Below are some records. Say in a single number how many of their lines include the word "computer".

Saved entries:
====

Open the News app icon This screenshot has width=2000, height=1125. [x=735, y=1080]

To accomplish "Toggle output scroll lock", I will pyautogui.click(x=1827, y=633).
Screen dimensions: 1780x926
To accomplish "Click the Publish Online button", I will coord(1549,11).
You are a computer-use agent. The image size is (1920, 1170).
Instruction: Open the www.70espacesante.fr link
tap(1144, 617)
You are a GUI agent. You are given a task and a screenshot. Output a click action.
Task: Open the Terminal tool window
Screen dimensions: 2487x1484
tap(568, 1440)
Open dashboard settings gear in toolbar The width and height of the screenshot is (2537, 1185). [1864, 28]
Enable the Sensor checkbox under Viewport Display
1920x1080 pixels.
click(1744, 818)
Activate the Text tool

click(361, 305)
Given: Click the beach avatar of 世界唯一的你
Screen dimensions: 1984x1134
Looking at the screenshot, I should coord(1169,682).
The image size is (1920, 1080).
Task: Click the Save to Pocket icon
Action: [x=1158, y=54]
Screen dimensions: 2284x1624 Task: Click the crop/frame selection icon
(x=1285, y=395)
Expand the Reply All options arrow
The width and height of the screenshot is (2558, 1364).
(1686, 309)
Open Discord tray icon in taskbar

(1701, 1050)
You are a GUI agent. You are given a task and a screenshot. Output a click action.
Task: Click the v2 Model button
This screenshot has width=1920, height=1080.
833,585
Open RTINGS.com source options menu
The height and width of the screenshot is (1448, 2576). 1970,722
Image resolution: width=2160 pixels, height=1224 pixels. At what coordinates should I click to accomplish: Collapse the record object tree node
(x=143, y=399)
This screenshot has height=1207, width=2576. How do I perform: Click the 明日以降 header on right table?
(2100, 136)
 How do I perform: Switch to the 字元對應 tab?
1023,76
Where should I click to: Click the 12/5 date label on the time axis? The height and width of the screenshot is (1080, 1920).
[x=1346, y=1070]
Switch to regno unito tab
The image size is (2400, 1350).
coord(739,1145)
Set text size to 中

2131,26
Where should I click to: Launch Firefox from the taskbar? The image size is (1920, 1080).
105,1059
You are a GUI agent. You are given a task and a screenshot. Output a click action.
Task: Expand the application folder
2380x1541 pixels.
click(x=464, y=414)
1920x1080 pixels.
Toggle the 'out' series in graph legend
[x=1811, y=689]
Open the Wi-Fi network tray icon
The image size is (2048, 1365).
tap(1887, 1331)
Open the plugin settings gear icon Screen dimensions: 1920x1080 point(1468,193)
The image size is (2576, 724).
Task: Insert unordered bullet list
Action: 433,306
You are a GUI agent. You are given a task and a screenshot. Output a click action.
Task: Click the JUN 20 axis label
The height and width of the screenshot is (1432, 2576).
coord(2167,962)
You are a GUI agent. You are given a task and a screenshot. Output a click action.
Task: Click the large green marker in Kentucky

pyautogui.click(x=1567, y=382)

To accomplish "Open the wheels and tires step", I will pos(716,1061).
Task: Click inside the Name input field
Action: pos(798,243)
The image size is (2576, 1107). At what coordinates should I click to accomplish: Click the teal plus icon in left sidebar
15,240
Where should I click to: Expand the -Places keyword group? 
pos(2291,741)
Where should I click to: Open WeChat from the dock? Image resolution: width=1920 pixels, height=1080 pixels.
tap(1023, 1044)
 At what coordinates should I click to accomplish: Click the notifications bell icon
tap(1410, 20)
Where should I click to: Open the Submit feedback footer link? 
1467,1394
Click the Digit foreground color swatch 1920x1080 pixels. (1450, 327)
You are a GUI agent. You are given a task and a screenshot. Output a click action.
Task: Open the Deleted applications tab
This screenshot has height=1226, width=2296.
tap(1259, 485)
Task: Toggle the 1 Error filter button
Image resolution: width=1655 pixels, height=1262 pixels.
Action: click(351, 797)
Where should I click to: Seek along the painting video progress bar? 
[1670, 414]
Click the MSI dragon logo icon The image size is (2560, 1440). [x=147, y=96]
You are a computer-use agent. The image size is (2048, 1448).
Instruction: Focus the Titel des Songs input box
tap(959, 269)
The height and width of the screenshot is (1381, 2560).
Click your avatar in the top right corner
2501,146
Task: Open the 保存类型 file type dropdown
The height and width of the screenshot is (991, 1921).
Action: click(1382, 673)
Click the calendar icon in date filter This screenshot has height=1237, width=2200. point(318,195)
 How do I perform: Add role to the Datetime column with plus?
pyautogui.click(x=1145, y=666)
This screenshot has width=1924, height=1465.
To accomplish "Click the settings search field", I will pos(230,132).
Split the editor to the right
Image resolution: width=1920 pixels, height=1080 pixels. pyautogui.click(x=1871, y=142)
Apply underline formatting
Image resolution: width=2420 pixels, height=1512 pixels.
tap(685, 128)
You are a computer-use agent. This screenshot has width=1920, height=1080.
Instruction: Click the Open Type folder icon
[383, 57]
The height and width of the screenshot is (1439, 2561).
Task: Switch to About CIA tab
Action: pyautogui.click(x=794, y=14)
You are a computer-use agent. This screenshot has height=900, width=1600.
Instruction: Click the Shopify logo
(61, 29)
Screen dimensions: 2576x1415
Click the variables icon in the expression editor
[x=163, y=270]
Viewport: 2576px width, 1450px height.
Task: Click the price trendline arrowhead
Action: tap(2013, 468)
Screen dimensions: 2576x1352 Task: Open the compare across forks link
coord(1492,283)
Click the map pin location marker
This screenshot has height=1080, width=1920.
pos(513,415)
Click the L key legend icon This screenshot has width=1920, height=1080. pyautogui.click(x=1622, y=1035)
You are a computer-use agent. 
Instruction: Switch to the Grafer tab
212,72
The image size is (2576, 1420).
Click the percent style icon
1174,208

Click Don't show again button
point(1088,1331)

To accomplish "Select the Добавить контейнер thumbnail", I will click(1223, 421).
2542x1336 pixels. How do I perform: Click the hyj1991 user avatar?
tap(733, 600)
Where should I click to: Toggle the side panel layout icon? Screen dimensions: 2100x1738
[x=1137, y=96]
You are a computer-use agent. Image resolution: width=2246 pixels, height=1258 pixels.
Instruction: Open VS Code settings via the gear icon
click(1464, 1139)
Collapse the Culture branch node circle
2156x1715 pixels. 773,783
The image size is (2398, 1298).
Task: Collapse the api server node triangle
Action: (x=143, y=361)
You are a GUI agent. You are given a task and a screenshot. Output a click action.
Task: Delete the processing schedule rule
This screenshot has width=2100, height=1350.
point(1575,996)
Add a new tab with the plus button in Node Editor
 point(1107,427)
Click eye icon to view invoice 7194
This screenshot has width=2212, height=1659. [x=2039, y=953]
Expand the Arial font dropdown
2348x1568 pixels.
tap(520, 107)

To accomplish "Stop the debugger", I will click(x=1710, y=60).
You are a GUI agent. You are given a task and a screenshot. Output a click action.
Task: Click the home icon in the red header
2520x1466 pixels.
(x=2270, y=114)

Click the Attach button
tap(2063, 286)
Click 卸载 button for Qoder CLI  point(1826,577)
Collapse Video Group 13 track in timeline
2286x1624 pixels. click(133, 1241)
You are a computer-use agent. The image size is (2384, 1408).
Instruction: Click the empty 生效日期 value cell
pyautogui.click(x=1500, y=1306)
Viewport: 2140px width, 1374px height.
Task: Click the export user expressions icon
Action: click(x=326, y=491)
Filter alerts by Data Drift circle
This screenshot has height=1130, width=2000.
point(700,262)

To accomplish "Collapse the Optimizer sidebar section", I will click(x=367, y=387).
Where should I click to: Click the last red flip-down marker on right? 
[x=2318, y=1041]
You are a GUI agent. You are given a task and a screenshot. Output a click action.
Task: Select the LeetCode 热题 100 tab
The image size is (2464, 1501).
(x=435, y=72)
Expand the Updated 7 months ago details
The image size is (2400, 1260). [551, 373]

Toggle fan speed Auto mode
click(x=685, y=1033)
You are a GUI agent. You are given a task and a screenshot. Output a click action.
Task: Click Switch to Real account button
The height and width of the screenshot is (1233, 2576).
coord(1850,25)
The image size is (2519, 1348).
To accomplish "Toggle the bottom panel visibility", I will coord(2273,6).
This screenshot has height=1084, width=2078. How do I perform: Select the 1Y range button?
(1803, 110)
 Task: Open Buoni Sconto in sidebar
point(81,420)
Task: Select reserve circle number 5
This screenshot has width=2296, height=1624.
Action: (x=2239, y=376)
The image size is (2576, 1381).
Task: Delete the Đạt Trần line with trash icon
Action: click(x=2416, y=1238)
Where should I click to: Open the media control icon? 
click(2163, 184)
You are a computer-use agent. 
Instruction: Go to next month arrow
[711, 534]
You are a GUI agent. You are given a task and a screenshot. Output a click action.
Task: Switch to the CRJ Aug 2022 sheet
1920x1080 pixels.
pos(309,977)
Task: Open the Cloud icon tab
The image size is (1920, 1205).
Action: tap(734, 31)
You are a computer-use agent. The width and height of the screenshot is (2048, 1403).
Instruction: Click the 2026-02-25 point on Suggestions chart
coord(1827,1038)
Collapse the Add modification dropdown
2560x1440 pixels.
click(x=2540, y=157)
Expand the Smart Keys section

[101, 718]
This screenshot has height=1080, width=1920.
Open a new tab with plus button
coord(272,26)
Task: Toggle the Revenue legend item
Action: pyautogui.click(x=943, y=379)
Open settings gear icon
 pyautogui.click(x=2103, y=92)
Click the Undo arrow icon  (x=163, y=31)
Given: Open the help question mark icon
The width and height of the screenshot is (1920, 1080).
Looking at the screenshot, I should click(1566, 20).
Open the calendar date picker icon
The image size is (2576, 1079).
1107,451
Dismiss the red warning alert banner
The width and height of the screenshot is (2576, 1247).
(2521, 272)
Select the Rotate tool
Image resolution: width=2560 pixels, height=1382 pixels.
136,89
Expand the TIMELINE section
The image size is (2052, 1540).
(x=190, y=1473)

====

• **RESPONSE FOR THIS EXERCISE**: 9